# Hybrid Localisation

### What is Robot Localization?

Every mobile robot must answer one fundamental question before it can do anything useful: **"Where am I?"** The process of determining a robot's position and orientation within a map of its environment is called **localization**. Without it, the robot cannot plan a path to a destination, avoid obstacles along the way, or know when it has arrived. Localization is the invisible foundation that makes autonomous navigation possible.

Think of it like waking up in a hotel room in a city you have visited before. You know what the city looks like (you have a map). You can see the room around you (your sensors are working). But you do not know which hotel you are in, which floor, or which direction you are facing. You need to figure out your position on the map before you can navigate to the breakfast buffet.

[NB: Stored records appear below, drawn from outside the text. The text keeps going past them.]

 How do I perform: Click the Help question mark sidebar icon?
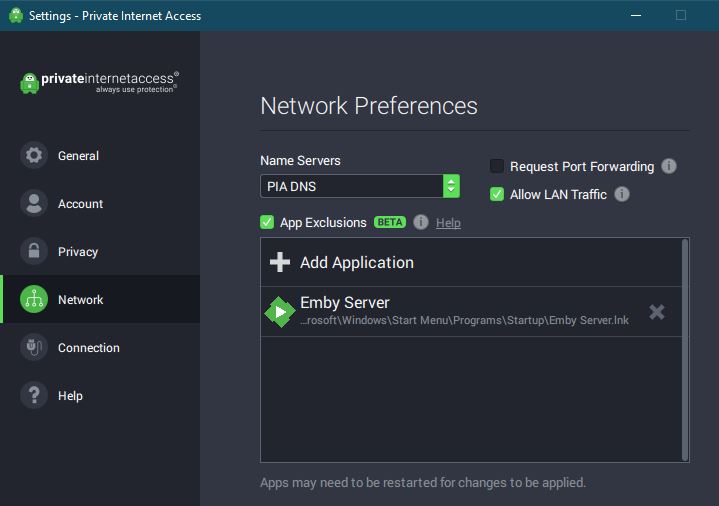coord(34,396)
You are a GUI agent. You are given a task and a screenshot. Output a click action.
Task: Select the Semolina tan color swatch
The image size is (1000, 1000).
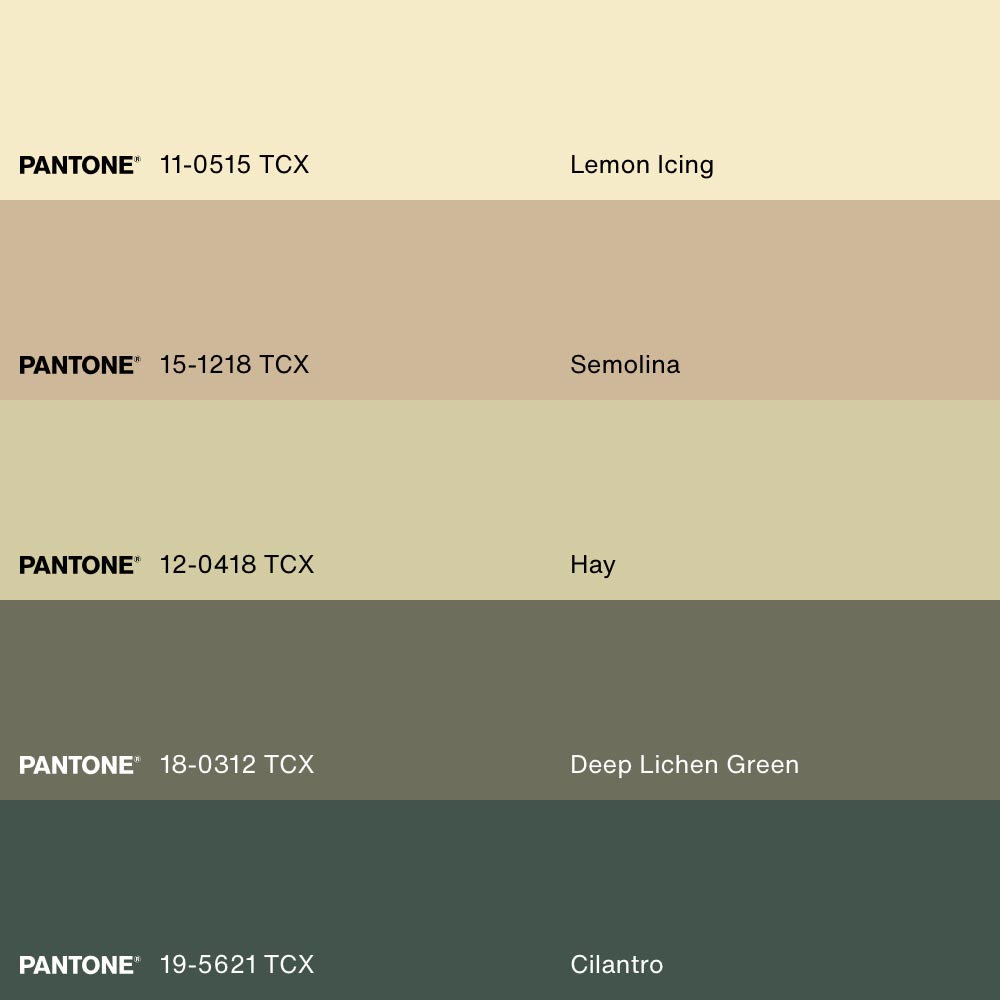point(500,280)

### Why is Localization Hard?

Localization sounds straightforward, but in practice it involves several genuinely difficult problems:

| Challenge                            | Description                                                                                                                                                                            |
| ------------------------------------ | -------------------------------------------------------------------------------------------------------------------------------------------------------------------------------------- |
| **Global localization (cold start)** | The robot is powered on at an unknown location in a known map. It must determine its position from scratch, without any prior information. This is the hardest variant.                |
| **Continuous tracking**              | Once the robot knows where it is, it must keep track of its position as it moves. Sensors drift over time — wheels slip, gyroscopes accumulate error, laser scans get noisy.           |
| **Environmental change**             | The real world changes. Furniture gets moved, doors open and close, boxes appear in hallways. The map may not perfectly match what sensors see today.                                  |
| **Symmetric environments**           | Long corridors, identical meeting rooms, and repeating architectural features look the same from multiple positions. The laser scanner sees identical geometry at different locations. |
| **Kidnapped robot problem**          | The robot is physically picked up and placed somewhere else (or its localization catastrophically fails). It must detect that it is lost and re-localize automatically.                |

> No single localization technique handles all of these well. That observation is what led to this hybrid system.

### What This System Does

The hybrid localization system combines three complementary technologies into one architecture:

| Technology                          | Description                                                                                   |
| ----------------------------------- | --------------------------------------------------------------------------------------------- |
| **Visual Place Recognition (VPR)**  | Uses camera images to estimate which general area of the map the robot is in                  |
| **Correlative Scan Matching (CSM)** | Uses LiDAR to brute-force search for the exact position, guided by the VPR hint               |
| **Nav2 AMCL**                       | The standard ROS 2 particle filter for smooth, continuous position tracking during navigation |

Together, these three systems handle every failure mode listed above:

* **VPR** breaks symmetry
* **CSM** provides instant global localization
* **AMCL** provides robust continuous tracking

A health monitor watches AMCL's output and triggers automatic recovery when needed. **No human intervention is required at any point.**

### Architecture

The system is implemented as three ROS 2 nodes working together, orchestrated by a state machine in the Hybrid Localization Manager. This node does not publish any TF transforms — Nav2 AMCL is the sole authority for the `map→odom` transform. The hybrid node acts as a quality gate: it finds initial poses, validates them, feeds them to AMCL, and monitors AMCL's output for failures.

#### The Three Nodes

| Node                            | Phase      | Description                                                                                                 |
| ------------------------------- | ---------- | ----------------------------------------------------------------------------------------------------------- |
| **VPR Capture Node**            | Mapping    | Captures camera snapshots during SLAM, computes visual embeddings, stores `(embedding, pose)` pairs to disk |
| **VPR Query Node**              | Navigation | Matches current camera view against the database at 2 Hz, publishes rough location hints                    |
| **Hybrid Localization Manager** | Navigation | Main orchestrator containing CSM, candidate ranking, AMCL seeding, and health monitoring                    |

**Node 1: VPR Capture Node (Mapping Phase)**

This node runs while the robot is building a map using SLAM. As the robot explores its environment, the capture node periodically takes camera snapshots, computes a compact visual fingerprint (called an embedding) for each image, and stores it alongside the robot's current map-frame position. The result is a database of `(embedding, pose)` pairs saved to disk alongside the map.

**Capture triggers:**

* Movement > **10 cm** from last capture
* Rotation > **\~11°** from last capture

This ensures good spatial coverage without wasting storage on redundant images.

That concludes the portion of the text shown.